T-R reporter provides facts for political ‘whodunit’ thriller
Times-Republican Features Reporter Sara Jordan-Heintz, 26, has added another accomplishment to her resume.
The popular staff writer, who contributes significantly to monthly publications “Marshalltimes” and “Past Times” can rightfully put another feather in her cap.
Information from her Midwest Today magazine article she started writing at age 16, and completed at 17, has been used in a newly released book, “The Reporter Who Knew Too Much” by author/attorney Mark Shaw.

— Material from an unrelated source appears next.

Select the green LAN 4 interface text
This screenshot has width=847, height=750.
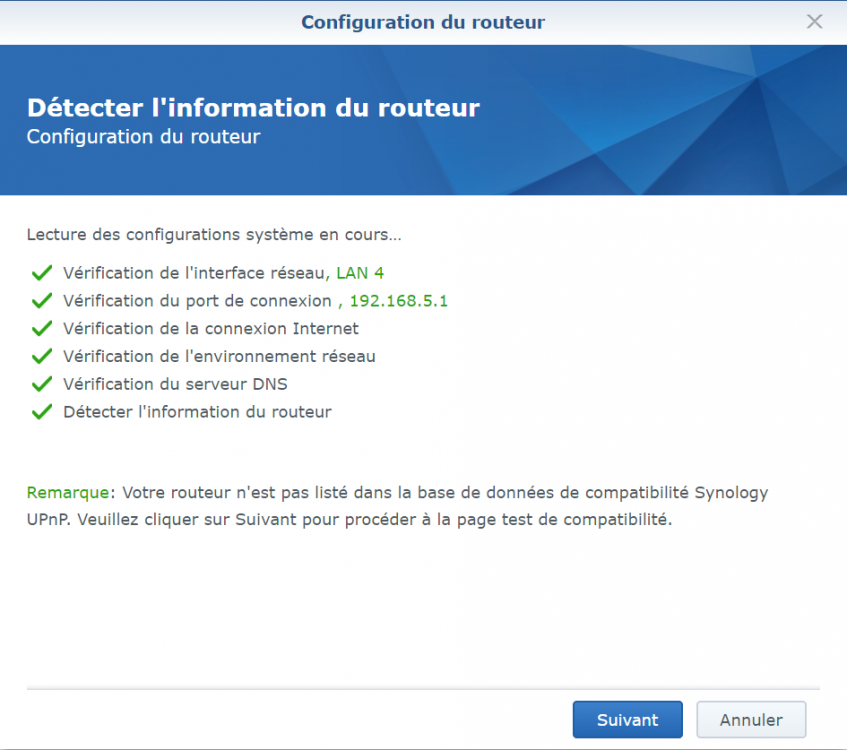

The book is a “whodunit” murder mystery which includes the assassination of President John F. Kennedy, Frank Sinatra, J. Edgar Hoover, Mafia gang leaders, and more.
The book’s central question: “Was ‘What’s My Line?’ television celebrity, media icon, and Pulitzer Prize-nominated investigative reporter Dorothy Kilgallen murdered in November 1965, because she knew too much about JFK’s assassination?”
Kilgallen, was much, much more than a witty panelist on “What’s My Line?”
She was doggedly pursuing facts about the assassination.
Kilgallen was the only journalist, then with the New York Journal-American, to interview Jack Ruby – Lee Harvey Oswald’s killer.
Shaw is a former CNN, ESPN, and USA Today legal analyst, who with fresh information, attempts to strip the bark of the mystery surrounding Kilgallen’s mysterious death.
Her official cause of death, reported as an overdose of barbiturates combined with alcohol, has always been suspect since no investigation occurred despite the death scene having been staged.
“Who Killed Dorothy Kilgallen?” was the title of then 17-year-old Sara Jordan’s article in her parents’ magazine, Midwest Today.
It contained important new information about Kilgallen’s death, including exclusive interviews with people close to her who were never questioned by the police, and who have never spoken out publicly before.
She credits much of the notoriety which came out of the article to her father and magazine publisher, Larry Jordan, who helped her put together the article.
Now, ten years later, Jordan-Heintz is taking time to evaluate what she wrote as well as new material in Shaw’s book.
She came back to two hairdressers who Kilgallen confided in.
“They felt they had the inside scoop on Kilgallen’s life,” Jordan-Heintz said. “They went on camera to say: ‘We knew she was investigating, she made mysterious trips to New Orleans. Their conclusion was Kilgallen believed there was an organized crime element to JFK’s assassination. Kilgallen believed Ruby was recruited to kill Oswald; she was writing about that in her columns. There is a paper trail on her suspicions … There were eyewitnesses who saw Kilgallen at the Regency Hotel in New York City the night before her death with a man who is a person of interest in her death,” said Jordan-Heintz.
Regardless, Jordan-Heintz hopes Shaw’s book, or perhaps other investigations, will lead authorities to Kilgallen’s killer, and importantly, why she was killed.
“Justice is a big rug,” said Kilgallen. “When you pull it out from under one man, a lot of others fall, too.”